The Joint Annual Health sector wide Review
#JAR2025 @SWApGov offers us opportunity to reflect on progress, identify gaps, learn from experience, and enhance our collective accountability for results.
The evidence presented gave an encouraging picture. 84% of national health performance indicators under the Presidential Bond have been achieved as of Q3 2025, representing 37 of 41 key targets. 35 states and the FCT have completed their State JARs with citizen participation, all aligned with the
#NHSRII Blueprint. All 774 LGAs
@AlgonNationalHQ now have National Health Fellows and Public Financial Management Officers in place. Ministerial oversight meetings have been held as scheduled, and 60% of National Council on Health resolutions have been implemented, showing that commitments are being translated into results.
Service utilisation and outcomes continue to improve. Visits to facilities supported through the
#BHCPF rose from 10 million in Q1 2024 to 37 million in Q1 2025 and 45 million in Q2 2025, reflecting renewed confidence in primary care
@NphcdaNG. Maternal deaths have declined by 17% and newborn deaths by 12% across 172 high-burden LGAs targeted through data-driven interventions. Skilled birth attendance now exceeds 90%, antenatal care coverage (
#ANC4) remains above 50%, and new family planning acceptors have grown by 10% between Q1 and Q2 2025. Immunisation coverage has also strengthened, with national targets for measles, rubella, and
#HPV vaccination achieved.
The foundations of the health system are being reinforced. 52% of targeted LGAs now have at least two level-two PHC facilities, and 435 have been revitalised. Over 15,000 community health workers have been recruited, nearly 70,000 frontline workers retrained toward the goal of 120,000 by 2027, and over 20,000 new staff deployed to federal tertiary hospitals. Health insurance coverage
@nhia_nigeria has grown from 6–7% two years ago to 12% today, supported by the Mandatory Health Insurance Circular and the Vulnerable Groups Fund.

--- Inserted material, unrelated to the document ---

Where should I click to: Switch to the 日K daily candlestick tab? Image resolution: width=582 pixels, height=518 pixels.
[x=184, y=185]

Public confidence in the health system is rising. Surveys from 2023–2025 show nearly half of Nigerians believe government considers their views in decision-making. 55% express confidence in the system’s direction, 67% in emergency response, and 74% report satisfaction with services. Two-thirds still emphasise affordability, a concern being addressed through the Medical Relief Programme and expanded social protection.
These gains are being consolidated through the Compact addendum, which reinforces collaboration across federal, state, local, private, and community levels. The localisation agenda continues to advance through domestic resource mobilisation, local manufacturing of medicines, vaccines, and health technologies, and stronger supply chains. Financing is diversifying through fiscal measures, public–private partnerships, and digital transparency tools, while the ward-based approach drives visible improvements at community level. With continued support from
@nassnigeria and
@NGRSenate, appropriations and releases are translating into measurable progress across the sector.

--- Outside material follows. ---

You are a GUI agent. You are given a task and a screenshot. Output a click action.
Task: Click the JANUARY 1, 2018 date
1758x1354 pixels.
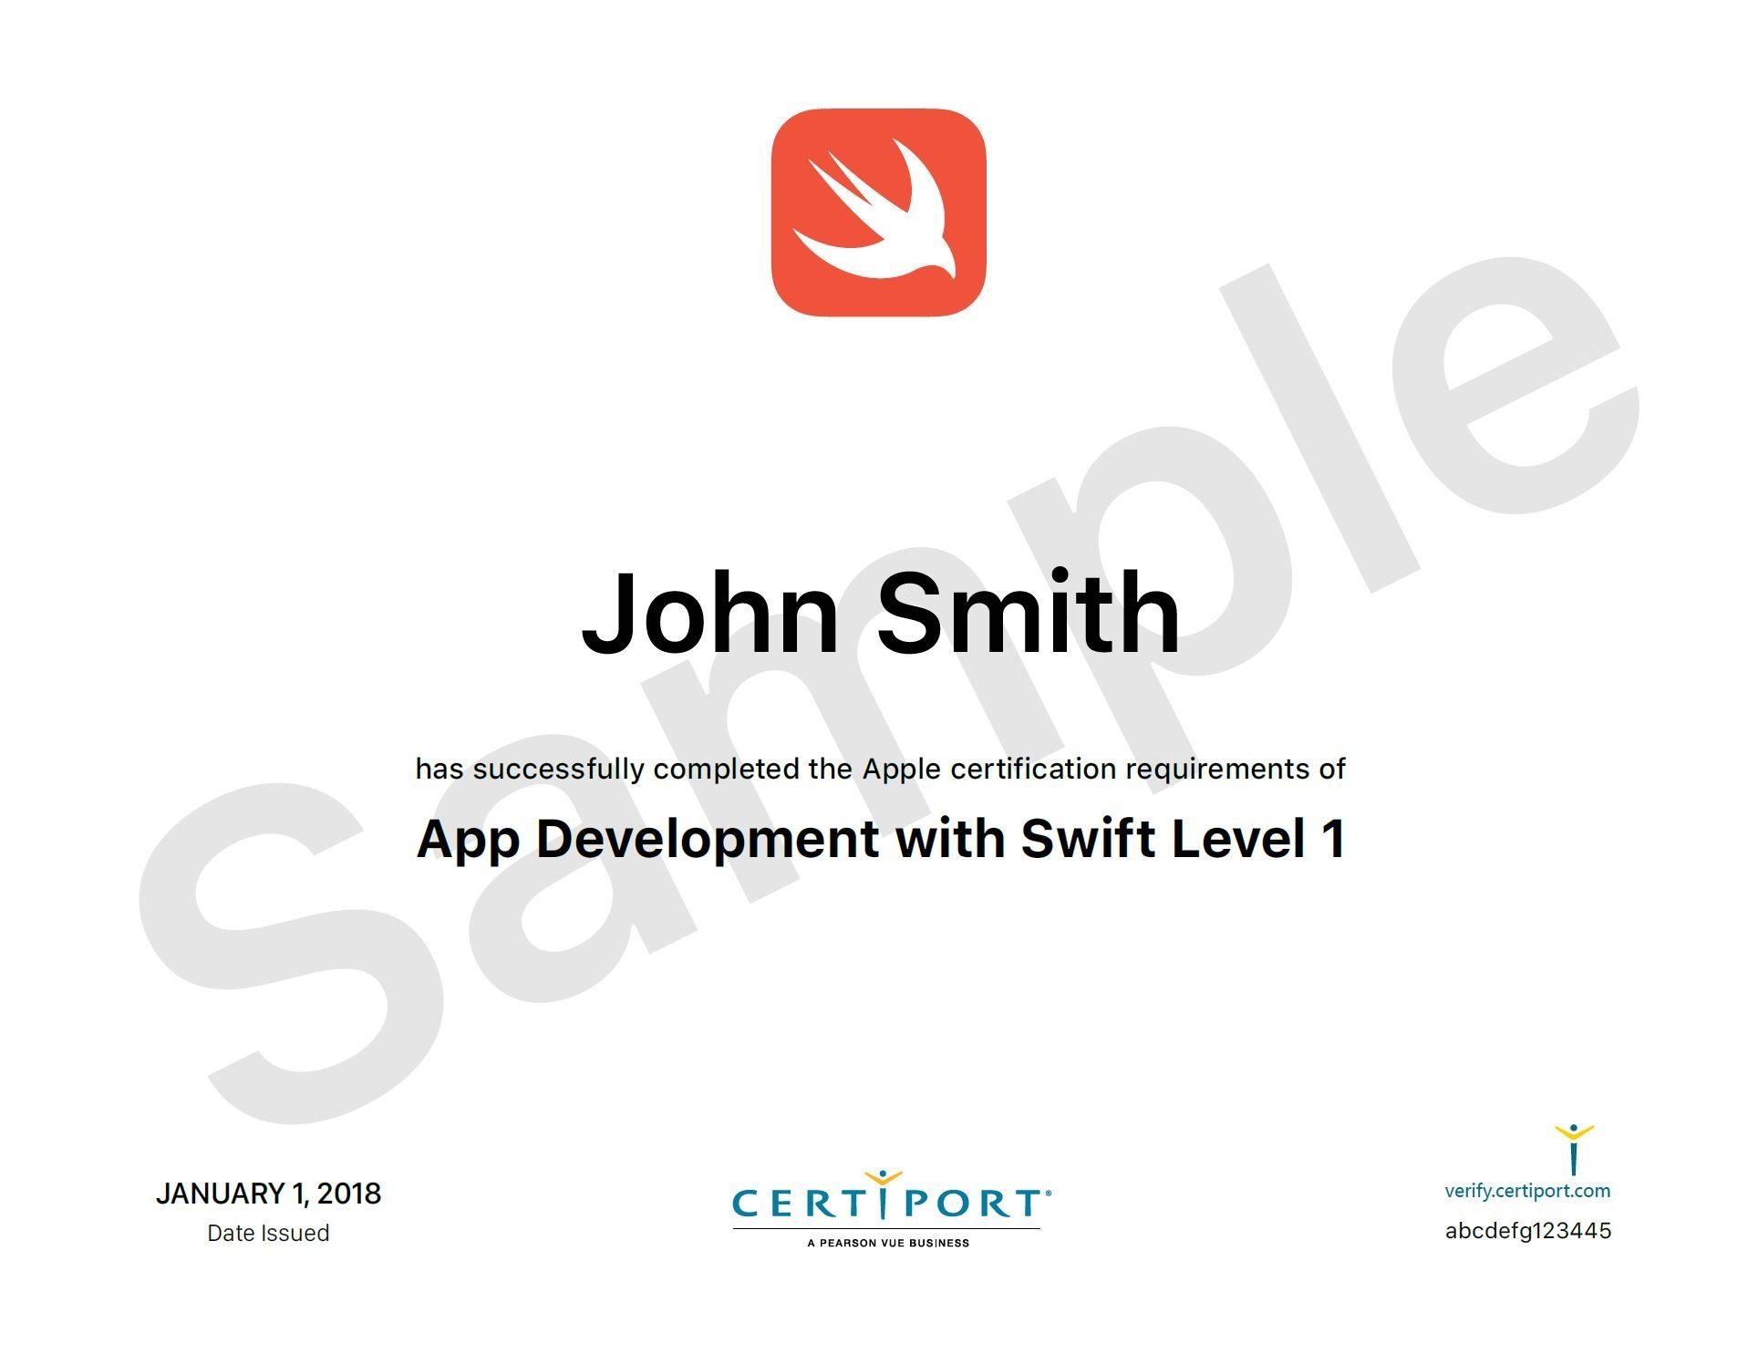[x=268, y=1194]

We acknowledge with deep appreciation the sustained collaboration of the economic management and fiscal policy leadership of
@NigeriaGov, particularly the
@FinMinNigeria,
@PlanningNG, colleagues
@Fmohnigeria, and the broad coalition of state and local authorities, traditional and religious institutions, development partners, and civil-society actors whose collective efforts continue to strengthen delivery across Nigeria’s health system.
Years from now, when the story of this period is written, the leadership of President Bola Ahmed Tinubu at this defining moment in our national history will stand as one of its most consequential chapters.
All Hands, One Mission. Bringing Nigeria’s Health Sector to Light.